Entre los casos más virales se encuentran supuestos expertos y adultos mayores que ofrecen recomendaciones sobre alimentos, pesticidas o remedios naturales. Sin embargo, tanto los personajes como sus testimonios fueron creados mediante herramientas de inteligencia artificial.
De acuerdo con un análisis de 150 perfiles de Instagram, este tipo de cuentas reúne más de 23 millones de seguidores y publica contenido prácticamente idéntico utilizando distintos personajes, idiomas y contextos para llegar a diferentes públicos. La mayoría de estos perfiles comparte videos relacionados con salud, bienestar y alimentación, acompañados de mensajes alarmistas diseñados para captar la atención de los usuarios.
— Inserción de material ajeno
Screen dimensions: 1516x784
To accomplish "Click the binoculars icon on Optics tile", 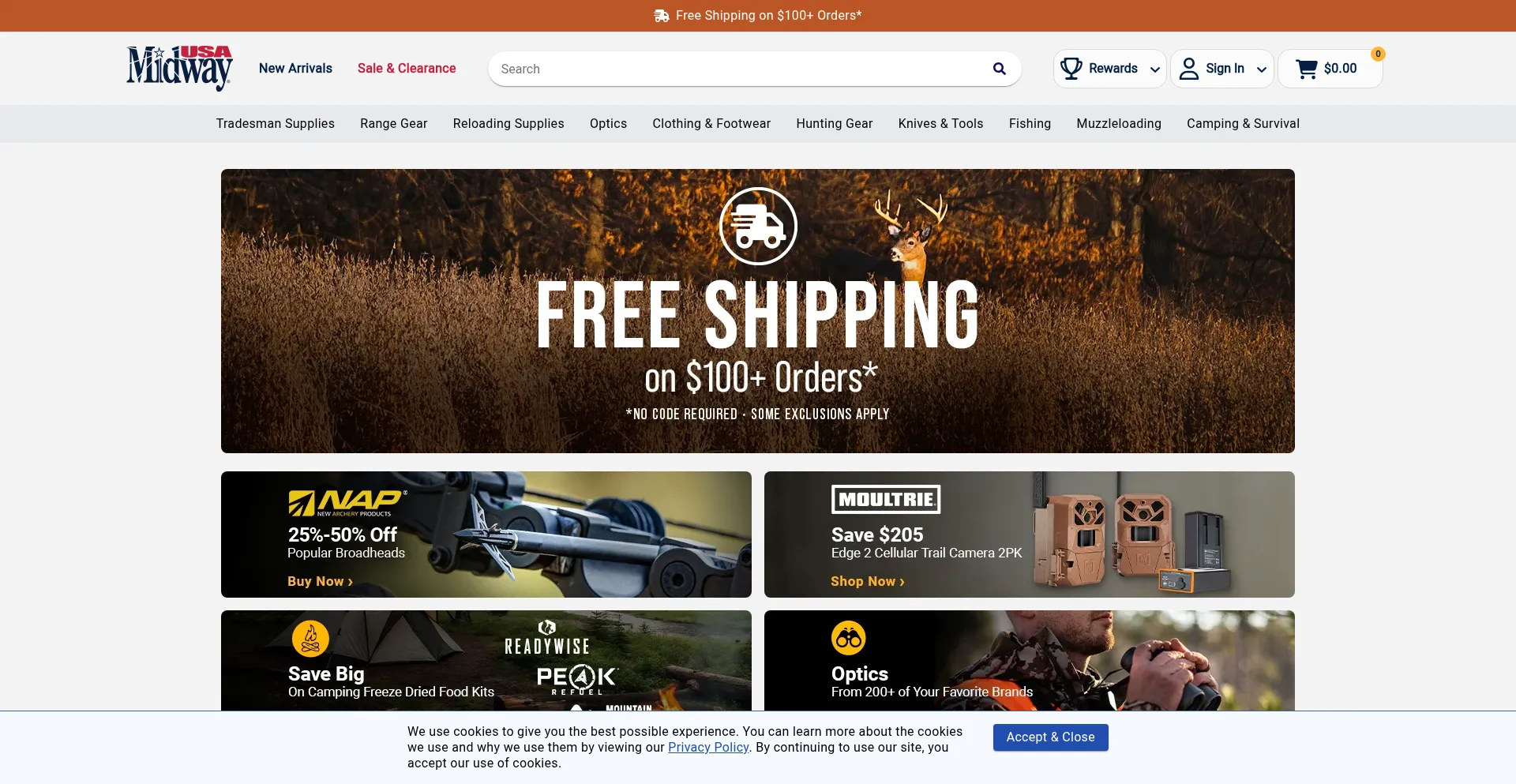I will 849,638.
Especialistas identifican este fenómeno como AI slop, un término utilizado para describir la producción masiva de contenido de baja calidad generado con inteligencia artificial. En muchos casos, el objetivo es obtener millones de visualizaciones para monetizar las publicaciones o promover cursos, libros electrónicos y otros productos.
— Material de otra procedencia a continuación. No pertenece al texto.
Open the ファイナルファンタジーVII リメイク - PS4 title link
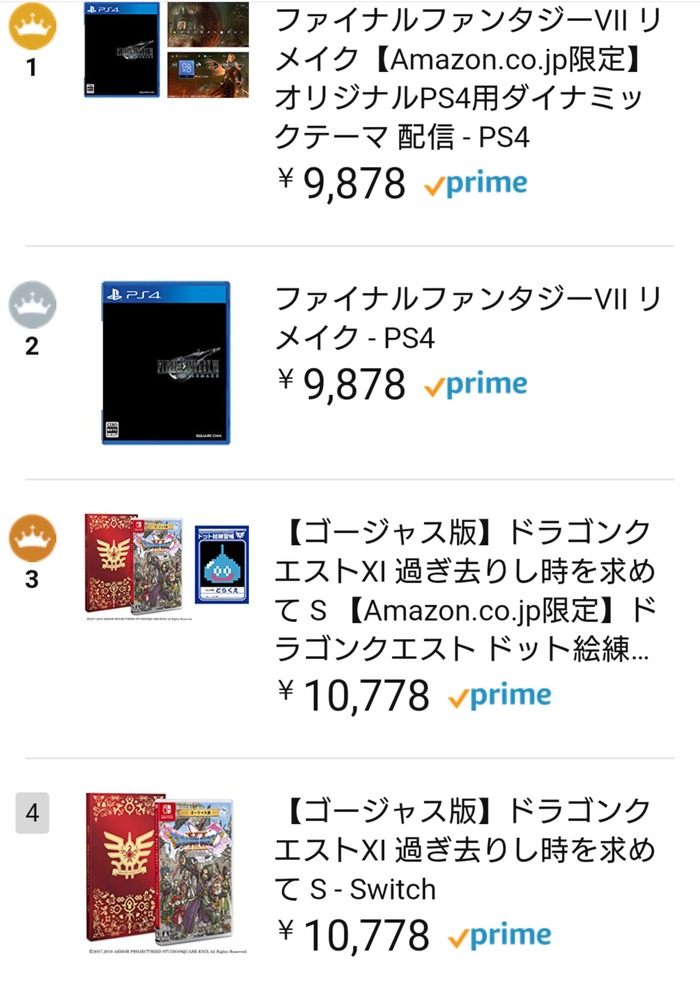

El desarrollo de herramientas de IA también ha permitido automatizar la creación de este tipo de contenido. Existen sistemas capaces de detectar temas en tendencia, elaborar guiones, generar personajes hiperrealistas, publicar los videos y analizar cuáles obtienen mayor interacción para repetir las estrategias más exitosas.
Además del volumen de desinformación, expertos advierten que la inteligencia artificial ha debilitado la confianza en las imágenes y videos como prueba de la realidad, ya que actualmente puede crear personas y escenarios inexistentes con un nivel de realismo cada vez mayor.
Las consecuencias van más allá de la difusión de consejos erróneos sobre alimentación. La desinformación generada con IA puede afectar decisiones relacionadas con la salud pública, dañar la reputación de empresas o sectores productivos e incluso influir en temas políticos o electorales.
Ante este escenario, especialistas recomiendan verificar siempre quién publica la información, consultar fuentes confiables y desconfiar de los mensajes que prometen soluciones extraordinarias o utilizan afirmaciones alarmistas sin respaldo científico antes de compartirlos en redes sociales.